▶ _작업 내용_
"984x699 pixels." 문구가 들어 있는 행부터 "will pyautogui.click(x=223, y=65)." 문구가 들어 있는 행까지 다시 써 주세요. 이때 "binary value" 문구만 "string value" 문구로 바꾸고 나머지는 그대로 둡니다.

========================================

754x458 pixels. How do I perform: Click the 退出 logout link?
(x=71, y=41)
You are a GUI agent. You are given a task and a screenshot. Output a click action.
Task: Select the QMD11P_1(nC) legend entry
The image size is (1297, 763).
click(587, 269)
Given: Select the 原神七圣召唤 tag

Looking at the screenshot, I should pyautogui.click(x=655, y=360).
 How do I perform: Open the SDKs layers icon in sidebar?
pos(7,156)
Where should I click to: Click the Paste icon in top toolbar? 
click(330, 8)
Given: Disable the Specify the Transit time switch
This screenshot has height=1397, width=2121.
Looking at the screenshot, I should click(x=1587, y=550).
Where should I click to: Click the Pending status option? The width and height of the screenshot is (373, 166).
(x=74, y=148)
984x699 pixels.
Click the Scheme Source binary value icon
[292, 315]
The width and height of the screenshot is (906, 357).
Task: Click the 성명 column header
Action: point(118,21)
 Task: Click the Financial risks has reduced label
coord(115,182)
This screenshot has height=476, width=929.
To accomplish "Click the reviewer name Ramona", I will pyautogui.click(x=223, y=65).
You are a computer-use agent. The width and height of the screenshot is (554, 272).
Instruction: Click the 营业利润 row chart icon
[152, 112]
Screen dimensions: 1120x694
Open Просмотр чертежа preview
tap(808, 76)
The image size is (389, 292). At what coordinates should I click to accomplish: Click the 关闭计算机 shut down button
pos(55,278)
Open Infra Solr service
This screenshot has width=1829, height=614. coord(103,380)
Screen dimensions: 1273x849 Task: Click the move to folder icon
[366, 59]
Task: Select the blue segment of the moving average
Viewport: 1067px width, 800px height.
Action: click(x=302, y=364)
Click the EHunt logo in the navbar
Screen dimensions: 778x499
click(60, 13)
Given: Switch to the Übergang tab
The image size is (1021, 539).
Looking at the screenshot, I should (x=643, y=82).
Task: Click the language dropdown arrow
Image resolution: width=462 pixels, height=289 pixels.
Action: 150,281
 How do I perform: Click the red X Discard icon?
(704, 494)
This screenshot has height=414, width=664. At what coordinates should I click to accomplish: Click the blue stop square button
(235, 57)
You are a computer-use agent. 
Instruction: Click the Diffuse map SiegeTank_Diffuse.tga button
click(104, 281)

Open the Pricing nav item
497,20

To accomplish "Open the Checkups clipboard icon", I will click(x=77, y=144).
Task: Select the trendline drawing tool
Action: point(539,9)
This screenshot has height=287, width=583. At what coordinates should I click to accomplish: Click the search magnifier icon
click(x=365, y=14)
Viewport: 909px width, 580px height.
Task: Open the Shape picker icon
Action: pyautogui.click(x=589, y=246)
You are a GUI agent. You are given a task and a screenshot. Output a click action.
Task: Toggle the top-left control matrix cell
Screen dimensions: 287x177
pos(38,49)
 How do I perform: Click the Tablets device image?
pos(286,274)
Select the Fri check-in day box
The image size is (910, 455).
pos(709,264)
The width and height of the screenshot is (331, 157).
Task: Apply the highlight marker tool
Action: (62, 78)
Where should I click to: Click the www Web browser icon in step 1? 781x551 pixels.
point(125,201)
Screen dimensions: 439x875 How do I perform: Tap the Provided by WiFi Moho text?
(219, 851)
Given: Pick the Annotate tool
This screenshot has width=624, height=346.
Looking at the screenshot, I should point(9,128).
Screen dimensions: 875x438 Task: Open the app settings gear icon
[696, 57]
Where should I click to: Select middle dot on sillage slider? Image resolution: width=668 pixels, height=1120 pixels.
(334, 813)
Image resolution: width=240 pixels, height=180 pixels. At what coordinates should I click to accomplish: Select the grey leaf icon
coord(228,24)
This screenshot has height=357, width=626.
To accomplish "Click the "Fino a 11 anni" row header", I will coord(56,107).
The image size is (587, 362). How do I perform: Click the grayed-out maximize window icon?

========================================

▶ _문제 풀이_
984x699 pixels.
Click the Scheme Source string value icon
[292, 315]
The width and height of the screenshot is (906, 357).
Task: Click the 성명 column header
Action: point(118,21)
 Task: Click the Financial risks has reduced label
coord(115,182)
This screenshot has height=476, width=929.
To accomplish "Click the reviewer name Ramona", I will pyautogui.click(x=223, y=65).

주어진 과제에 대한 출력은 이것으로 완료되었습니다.